Cependant, malgré son physique et le fait que Camille se retenait ardemment de le frapper au niveau des rotules, le plus petit ne se laissa pas impressionner et rétorqua d'un ton sec :

- « Ne t'en fais pas pour moi, va. Je sais bien que ça t'aurais fait plaisir que j'arrive en retard. »

- « Quoi ? Moi, si mesquin ? Oh non, voyons mon petit Camille, je ne suis pas un ogre ! D'ailleurs j'ai failli oublier ! Le patron m'a demandé de te transmettre une petite information. Ton rendez-vous pour la visite d'une maison sera à 9h00 au lieu de 10h00, j'espère que ça ne te dérange pas trop ! » - Annonça Hugo avec un air moqueur.

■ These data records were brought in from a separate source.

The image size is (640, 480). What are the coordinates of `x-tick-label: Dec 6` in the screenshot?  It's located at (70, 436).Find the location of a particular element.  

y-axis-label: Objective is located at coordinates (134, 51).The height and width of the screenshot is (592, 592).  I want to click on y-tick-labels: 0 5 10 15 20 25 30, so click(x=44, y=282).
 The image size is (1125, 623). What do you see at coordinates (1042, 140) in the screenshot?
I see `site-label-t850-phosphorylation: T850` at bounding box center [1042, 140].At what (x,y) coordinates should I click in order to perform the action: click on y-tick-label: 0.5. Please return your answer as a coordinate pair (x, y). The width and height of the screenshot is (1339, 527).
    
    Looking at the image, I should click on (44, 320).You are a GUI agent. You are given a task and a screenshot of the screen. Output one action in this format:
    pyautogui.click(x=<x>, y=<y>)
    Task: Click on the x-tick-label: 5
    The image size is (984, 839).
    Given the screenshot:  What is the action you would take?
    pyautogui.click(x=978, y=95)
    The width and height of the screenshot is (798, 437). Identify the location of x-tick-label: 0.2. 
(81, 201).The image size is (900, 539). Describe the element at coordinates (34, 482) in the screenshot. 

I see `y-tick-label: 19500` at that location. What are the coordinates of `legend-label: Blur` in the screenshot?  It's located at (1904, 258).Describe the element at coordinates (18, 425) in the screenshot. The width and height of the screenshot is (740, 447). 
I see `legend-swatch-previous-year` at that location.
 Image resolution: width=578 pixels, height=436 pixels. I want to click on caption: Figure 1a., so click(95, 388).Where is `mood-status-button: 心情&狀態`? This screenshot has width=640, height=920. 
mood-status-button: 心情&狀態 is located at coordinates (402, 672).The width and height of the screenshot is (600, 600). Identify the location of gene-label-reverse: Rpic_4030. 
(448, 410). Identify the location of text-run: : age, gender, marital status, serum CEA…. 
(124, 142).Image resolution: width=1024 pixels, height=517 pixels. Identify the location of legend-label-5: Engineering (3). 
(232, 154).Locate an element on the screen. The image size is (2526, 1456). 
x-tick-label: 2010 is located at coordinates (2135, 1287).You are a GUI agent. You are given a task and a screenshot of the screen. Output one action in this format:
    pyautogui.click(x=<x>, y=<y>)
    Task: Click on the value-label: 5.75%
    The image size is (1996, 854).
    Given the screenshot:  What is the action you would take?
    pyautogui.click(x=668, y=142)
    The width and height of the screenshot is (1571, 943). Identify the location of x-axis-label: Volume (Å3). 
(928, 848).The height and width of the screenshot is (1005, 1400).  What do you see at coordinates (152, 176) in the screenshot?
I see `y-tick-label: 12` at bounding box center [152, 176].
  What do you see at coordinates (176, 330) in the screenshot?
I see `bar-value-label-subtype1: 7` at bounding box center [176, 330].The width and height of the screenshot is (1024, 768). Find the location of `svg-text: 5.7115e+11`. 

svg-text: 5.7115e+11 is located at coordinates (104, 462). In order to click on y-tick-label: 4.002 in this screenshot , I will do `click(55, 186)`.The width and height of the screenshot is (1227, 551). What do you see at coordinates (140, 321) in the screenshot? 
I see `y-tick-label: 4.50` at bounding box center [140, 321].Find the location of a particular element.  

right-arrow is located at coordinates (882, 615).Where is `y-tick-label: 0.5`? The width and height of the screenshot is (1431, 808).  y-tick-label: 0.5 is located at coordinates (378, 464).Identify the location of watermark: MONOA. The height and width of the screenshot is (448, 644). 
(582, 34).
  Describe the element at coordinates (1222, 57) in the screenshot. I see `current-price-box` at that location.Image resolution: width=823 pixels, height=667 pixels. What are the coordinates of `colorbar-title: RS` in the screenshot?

- « 9h00 ?! Mais, je viens d'arriver ! » - répondit Camille abasourdi par cette nouvelle.

- « Mais quel dommage ! » - rétorqua Hugo avec un sourire encore plus grand qui se dessina sur son visage « Tu veux que j'aille dire au patron que tu refuses, alors ? »

Un léger silence exprimait la réflexion de Camille, puis après un long soupir qui traduisit son agacement, il concéda.

- « Non c'est bon, laisse tomber, je vais y aller... »

Hugo posa sa main sur son épaule, et dans un large sourire hypocrite montrant sa satisfaction de la rétractation de son collègue, il retourna à son travail après, le laissant avec le lourd poids de l'humiliation comme seule présence.